Parents of disappeared children wait for answers after eight years

Parents of disappeared children wait for answers after eight years

Mexico City: Parents of 43 students who disappeared in Mexico in 2014 have called on President Andrés Manuel López Obrador to keep his word.
Protests took to the streets of the capital on the eighth anniversary of the student's disappearance.

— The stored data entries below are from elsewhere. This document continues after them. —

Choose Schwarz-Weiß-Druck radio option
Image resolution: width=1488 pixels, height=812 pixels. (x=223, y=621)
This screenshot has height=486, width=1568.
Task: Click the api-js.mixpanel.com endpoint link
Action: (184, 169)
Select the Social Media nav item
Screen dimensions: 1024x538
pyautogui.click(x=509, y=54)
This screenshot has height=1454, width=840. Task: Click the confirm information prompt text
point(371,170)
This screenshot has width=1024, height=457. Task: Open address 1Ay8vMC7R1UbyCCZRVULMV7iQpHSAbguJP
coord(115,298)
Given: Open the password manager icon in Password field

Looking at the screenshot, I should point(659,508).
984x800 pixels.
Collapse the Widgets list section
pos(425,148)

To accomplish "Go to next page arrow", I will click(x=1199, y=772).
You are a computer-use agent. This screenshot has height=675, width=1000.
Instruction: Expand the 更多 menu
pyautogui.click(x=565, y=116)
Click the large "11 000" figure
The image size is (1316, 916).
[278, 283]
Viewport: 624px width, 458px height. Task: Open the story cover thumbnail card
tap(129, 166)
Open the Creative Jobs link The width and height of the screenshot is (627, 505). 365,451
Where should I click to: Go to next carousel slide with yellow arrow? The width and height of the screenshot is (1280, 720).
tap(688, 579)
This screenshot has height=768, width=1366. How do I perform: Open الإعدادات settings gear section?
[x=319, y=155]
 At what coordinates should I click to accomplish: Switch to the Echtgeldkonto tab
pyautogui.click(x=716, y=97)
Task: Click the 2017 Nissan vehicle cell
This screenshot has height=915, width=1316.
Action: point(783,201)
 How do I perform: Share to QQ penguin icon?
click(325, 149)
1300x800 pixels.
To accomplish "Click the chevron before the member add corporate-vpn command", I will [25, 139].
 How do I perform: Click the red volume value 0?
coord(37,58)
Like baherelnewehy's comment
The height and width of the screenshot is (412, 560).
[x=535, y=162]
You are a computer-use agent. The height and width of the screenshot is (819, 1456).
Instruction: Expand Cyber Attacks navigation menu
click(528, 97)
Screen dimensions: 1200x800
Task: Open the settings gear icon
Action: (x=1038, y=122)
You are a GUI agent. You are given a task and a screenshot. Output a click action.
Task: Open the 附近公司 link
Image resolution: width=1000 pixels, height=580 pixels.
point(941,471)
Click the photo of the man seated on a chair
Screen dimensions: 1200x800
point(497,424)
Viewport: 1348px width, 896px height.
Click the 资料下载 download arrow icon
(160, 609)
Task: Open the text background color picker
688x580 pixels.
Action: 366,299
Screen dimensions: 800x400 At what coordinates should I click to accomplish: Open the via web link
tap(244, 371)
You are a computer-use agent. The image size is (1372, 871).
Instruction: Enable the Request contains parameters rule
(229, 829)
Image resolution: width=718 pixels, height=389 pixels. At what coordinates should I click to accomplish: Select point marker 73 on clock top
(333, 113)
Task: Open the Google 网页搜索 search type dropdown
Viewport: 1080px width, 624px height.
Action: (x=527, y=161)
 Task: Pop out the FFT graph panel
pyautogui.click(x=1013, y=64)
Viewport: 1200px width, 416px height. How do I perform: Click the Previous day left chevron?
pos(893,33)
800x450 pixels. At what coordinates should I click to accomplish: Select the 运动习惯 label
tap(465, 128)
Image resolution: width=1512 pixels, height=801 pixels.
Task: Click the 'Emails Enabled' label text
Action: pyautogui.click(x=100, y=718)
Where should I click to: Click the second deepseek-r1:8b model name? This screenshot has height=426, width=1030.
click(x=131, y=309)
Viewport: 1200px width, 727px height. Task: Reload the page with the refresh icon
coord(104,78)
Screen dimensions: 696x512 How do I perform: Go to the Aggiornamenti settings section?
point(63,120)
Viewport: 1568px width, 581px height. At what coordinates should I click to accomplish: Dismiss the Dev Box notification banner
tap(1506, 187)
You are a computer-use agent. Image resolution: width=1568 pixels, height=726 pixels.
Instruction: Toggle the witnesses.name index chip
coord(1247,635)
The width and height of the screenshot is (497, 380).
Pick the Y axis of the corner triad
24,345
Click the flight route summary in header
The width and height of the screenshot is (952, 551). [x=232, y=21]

On September 26, 2014, forty-three students from the Ayotsinapa Rural Teachers College were forcibly abducted in Iguala, Mexico and subsequently disappeared. They were detained by local police officers from Iguala and Kokula for conniving with organized crime.

Last month, the parents said they had a glimmer of hope in the case after Jesus Murillo Karam, the country's former top prosecutor, was arrested in the case.

But after Murillo, who remains imprisoned, was granted a temporary suspension of his trial, and after almost two dozen arrest warrants for other suspects were cancelled, the student's parents say they feel like they're being played with.

"To be honest, it feels like they're making fun of us," said Blanca Nava, the mother of one of the missing students.

The report said the initial investigation into the incident led by Murillo, dubbed the "historic truth," was riddled with errors and that all levels of government had been involved in the boys' disappearance and a subsequent cover-up.

The 43 students were on their way to Mexico City from the Pacific state of Guerrero when they disappeared. Only three bodies have been found.

Last week, the Mexican newspaper Reforma published an unredacted version of the August report, naming the officials allegedly involved.

Since then, the protesters, who include current students at Ayotsinapa, have taken a harsher tone. Last week, protesters broke down the entrance to a military base in Mexico City and threw rocks and Molotov cocktails at soldiers.